しかし、ランキング外に落ちたわけではない。
6位という位置に残っている以上、次の試合次第では再びトップ5に戻る可能性はある。

平良達郎3位はタイトル戦線に近い位置を示す

従来のメディアランキングでは、知名度や過去のビッグネームとの対戦歴が評価に影響することもあった。
しかしMetaランキングで3位に入っているということは、平良が現在のフライ級でかなり高く評価されていることを示している。

もちろん、3位だからすぐタイトル挑戦とは限らない。

1位パントージャ、2位ケイプがいるため、王座挑戦までにはもう一つ大きな試合が必要になる可能性もある。

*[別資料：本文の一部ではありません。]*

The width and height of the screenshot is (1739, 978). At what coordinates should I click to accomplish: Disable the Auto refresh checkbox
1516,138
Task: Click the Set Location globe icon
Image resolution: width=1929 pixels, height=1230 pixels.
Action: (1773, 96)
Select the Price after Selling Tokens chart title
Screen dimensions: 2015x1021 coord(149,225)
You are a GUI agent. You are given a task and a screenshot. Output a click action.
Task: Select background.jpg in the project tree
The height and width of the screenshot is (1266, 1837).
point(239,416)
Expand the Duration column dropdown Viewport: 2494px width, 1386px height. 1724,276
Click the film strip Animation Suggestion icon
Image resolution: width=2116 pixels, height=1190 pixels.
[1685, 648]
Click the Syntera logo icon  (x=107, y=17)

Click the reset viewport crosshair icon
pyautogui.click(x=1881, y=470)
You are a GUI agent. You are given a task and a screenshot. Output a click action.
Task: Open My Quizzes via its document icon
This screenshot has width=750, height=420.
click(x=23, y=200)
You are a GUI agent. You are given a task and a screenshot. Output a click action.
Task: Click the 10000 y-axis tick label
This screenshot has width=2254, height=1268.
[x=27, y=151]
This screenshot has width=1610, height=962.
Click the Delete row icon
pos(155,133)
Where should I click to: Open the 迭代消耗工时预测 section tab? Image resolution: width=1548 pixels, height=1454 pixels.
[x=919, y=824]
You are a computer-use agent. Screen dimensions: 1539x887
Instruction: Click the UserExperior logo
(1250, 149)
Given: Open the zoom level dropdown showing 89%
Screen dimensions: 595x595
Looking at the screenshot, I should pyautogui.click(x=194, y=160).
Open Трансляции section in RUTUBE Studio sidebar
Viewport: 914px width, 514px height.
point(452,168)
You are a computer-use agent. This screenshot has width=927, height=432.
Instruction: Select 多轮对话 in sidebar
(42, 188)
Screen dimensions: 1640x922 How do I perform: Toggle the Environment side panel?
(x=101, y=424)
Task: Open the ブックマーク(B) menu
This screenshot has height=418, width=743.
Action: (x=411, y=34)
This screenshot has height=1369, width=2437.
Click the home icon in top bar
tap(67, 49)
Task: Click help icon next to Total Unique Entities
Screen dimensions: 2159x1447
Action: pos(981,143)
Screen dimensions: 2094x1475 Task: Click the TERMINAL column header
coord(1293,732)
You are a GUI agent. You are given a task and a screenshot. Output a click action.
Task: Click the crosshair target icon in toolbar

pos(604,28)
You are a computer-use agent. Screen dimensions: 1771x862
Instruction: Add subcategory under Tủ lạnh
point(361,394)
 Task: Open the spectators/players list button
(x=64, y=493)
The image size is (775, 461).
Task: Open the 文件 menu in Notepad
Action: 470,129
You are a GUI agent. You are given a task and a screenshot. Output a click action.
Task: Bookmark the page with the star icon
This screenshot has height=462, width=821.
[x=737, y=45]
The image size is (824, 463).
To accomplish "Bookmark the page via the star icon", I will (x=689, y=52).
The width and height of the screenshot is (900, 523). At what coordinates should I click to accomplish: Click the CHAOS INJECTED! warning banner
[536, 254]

それでも、平良がUFCフライ級の中心に近づいていることは間違いない。

ランキングはより公平になるのか

Meta UFC Rankingsは、UFCランキングの不満を解消するための試みだ。

これまでのランキングには、メディア投票の基準が分かりにくい、人気選手が高く残りやすい、長期欠場選手の扱いが曖昧、という不満があった。

データに基づくランキングになれば、少なくとも「なぜその選手がそこにいるのか」を説明しやすくなる。

ただし、すべてが解決するわけではない。

たとえば、フィニッシュと判定の差をどこまでつけるのか。
強豪相手の惜敗と、下位相手の圧勝をどう比べるのか。
階級変更した選手の過去の勝利をどこまで反映するのか。
活動休止による評価低下をどの程度にするのか。

数理モデルになったからこそ、今度はその計算方法が議論になる。

導入直後のUFC公式ページでは表示の乱れもあったとされている。
新制度は始まったばかりであり、今後も修正や調整が入る可能性はある。

UFCランキングは新しい時代に入った

今回のMeta UFC Rankings導入は、UFCにとって大きな転換点だ。

ランキングは、単なる順位表ではない。

タイトル戦を組む理由になり、選手の価値を示し、ファンが次の試合を予想する材料になる。

そのランキングが、メディア投票型からデータ評価型へ移行し始めた。

日本のファンにとっても、今後のUFCを追ううえで重要な材料になる。

これからのUFCでは、勝つだけでなく、誰に勝つのか、どのタイミングで勝つのか、どの階級で結果を残すのかが、これまで以上に重要になる。

Meta UFC Rankingsは、その新しい時代の始まりを示すものだ。